Pengaturan Whistleblower di Indonesia dapat dijumpai dalam beberapa peraturan seperti dalam Peraturan Pemerintah Nomor 71 Tahun 2000 menyebutkan tentang pengertian Whistleblower, yaitu orang yang memberi suatu informasi kepada penegak hukum atau komisi mengenai terjadinya suatu tindak pidana korupsi dan bukan pelapor. Dapat pula dijumpai dalam Undang-Undang Nomor 13 Tahun 2006 tentang Lembaga Perlindungan Saksi dan Korban (LPSK) yang telah dirubah dengan Undang-Undang Nomor 31 Tahun 2014 tentang Perlindungan Saksi dan Korban. Sementara itu, Justice Collaborator secara yuridis dapat ditemukan pada Surat Edaran Mahkamah Agung Republik Indonesia Nomor 4 Tahun 2011 tentang Perlakuan bagi Whistleblower dan Justice Collaborator.


Dalam proses Peradilan itu sendiri Whistleblower dan Justice Collaborator memiliki eksistensi yang sangat penting baik dalam proses penyelidikan, penyidikan, penuntutan, dan pemeriksaan pengadilan.

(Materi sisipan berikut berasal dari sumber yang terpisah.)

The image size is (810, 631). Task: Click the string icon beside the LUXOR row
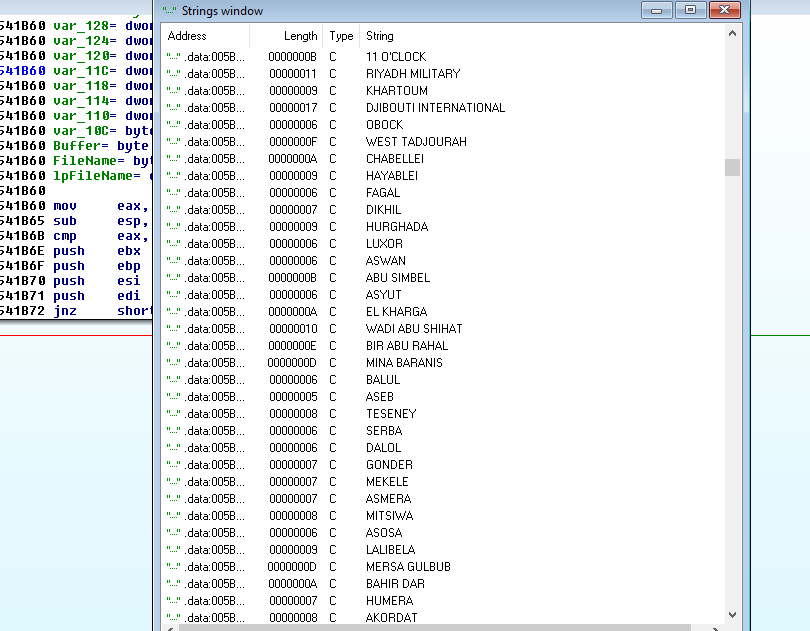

Proses penyelidikan dan penyidikan

Whistleblower dan Justice Collaborator dalam proses ini ialah membantu kepolisian dalam mencari dan menemukan fakta-fakta yang berhubungan dengan kejahatan baik sebelum kejahatan dilakukan maupun sesudah kejahatan itu dilakukan.


Proses penuntutan

Whistleblower dan Justice Collaborator dalam proses penuntutan adalah sebagai sumber informasi yang terpercaya yang diharapkan dapat memberikan keterangan yang sebenarnya sehingga penuntutan dengan surat dakwaan yang dibuat memiliki kekuatan hukum dan menjadi dasar pemeriksaan yang kuat pula di sidang pengadilan.

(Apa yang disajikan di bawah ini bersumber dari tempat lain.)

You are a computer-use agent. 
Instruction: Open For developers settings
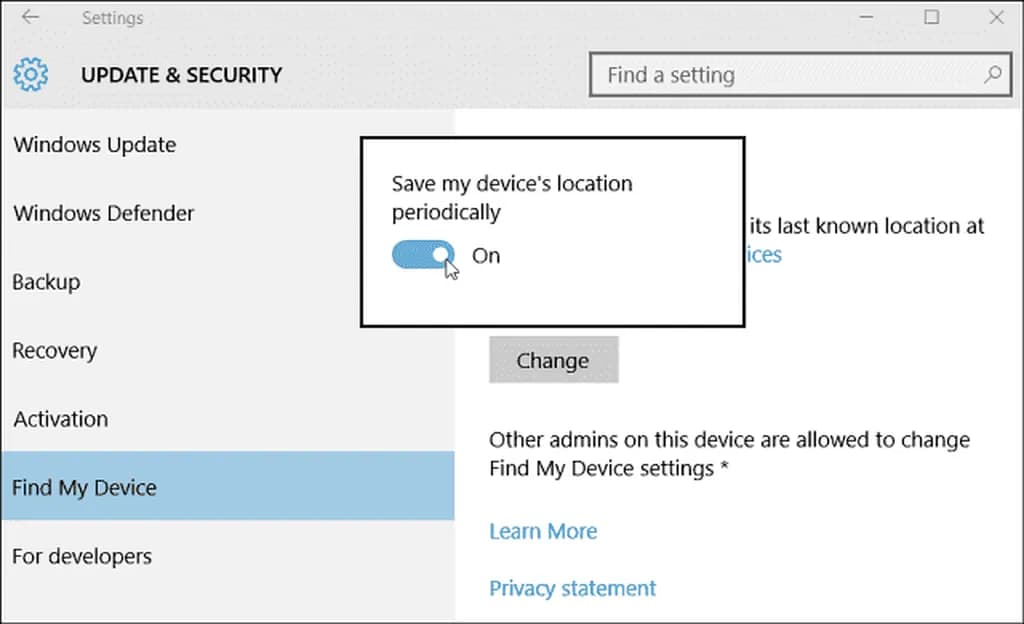(82, 556)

Proses pemeriksaan pengadilan

Whistleblower dan Justice Collaborator dalam setiap persidangan perkara pidana sangat penting karena selain berjasa dalam menjernihkan permasalahan dalam persidangan keterangan mereka kerap pula mempengaruhi dan menentukan kecenderungan keputusan hakim. Seorang Whistleblower dan Justice Collaborator ketika dihadirkan sebagai saksi di sidang pengadilan, keterangannya sudah pasti akan mengikat hakim dan mempunyai kekuatan hukum pembuktian sehingga akan menentukan arah kemana keputusan hakim akan dijatuhkan. Whistleblower dan Justice Collaborator menjadi kebutuhan dalam persidangan, karena mereka dapat memberikan informasi atau keterangan yang mereka alami sendiri, mereka lihat sendiri bukan keterangan yang dibuat-buat atau direkayasa. Informasi yang disampaikan merupakan suatu peristiwa faktual atau benar-benar diketahui, bukan informasi yang bohong atau fitnah.


Source of Law

  1. Kitab Undang – Undang Hukum Acara Pidana

  2. Peraturan Pemerintah Nomor 71 Tahun 2000 Tentang Tata Cara Pelaksanaan Peran Serta Masyarakat Dan Pemberian Penghargaan Dalam Pencegahan Dan Pemberantasan Tindak Pidana Korupsi

  3. Undang-Undang Nomor 31 Tahun 2014 Tentang Perubahan Atas Undang-Undang Nomor 13 Tahun 2006 Tentang Perlindungan Saksi dan Korban

  4. Surat Edaran Mahkamah Agung Republik Indonesia Nomor 4 Tahun 2011 tentang Perlakuan bagi Whistleblower dan Justice Collaborator.

References

  1. Muhammad Rusli (2015), Pengaturan dan Urgensi Whistle Blower dan Justice Collaborator dalam Sistem Peradilan Pidana.. Jurnal Hukum IUS QUIA IUSTUM, 15 (2) Vol. 22:203—222.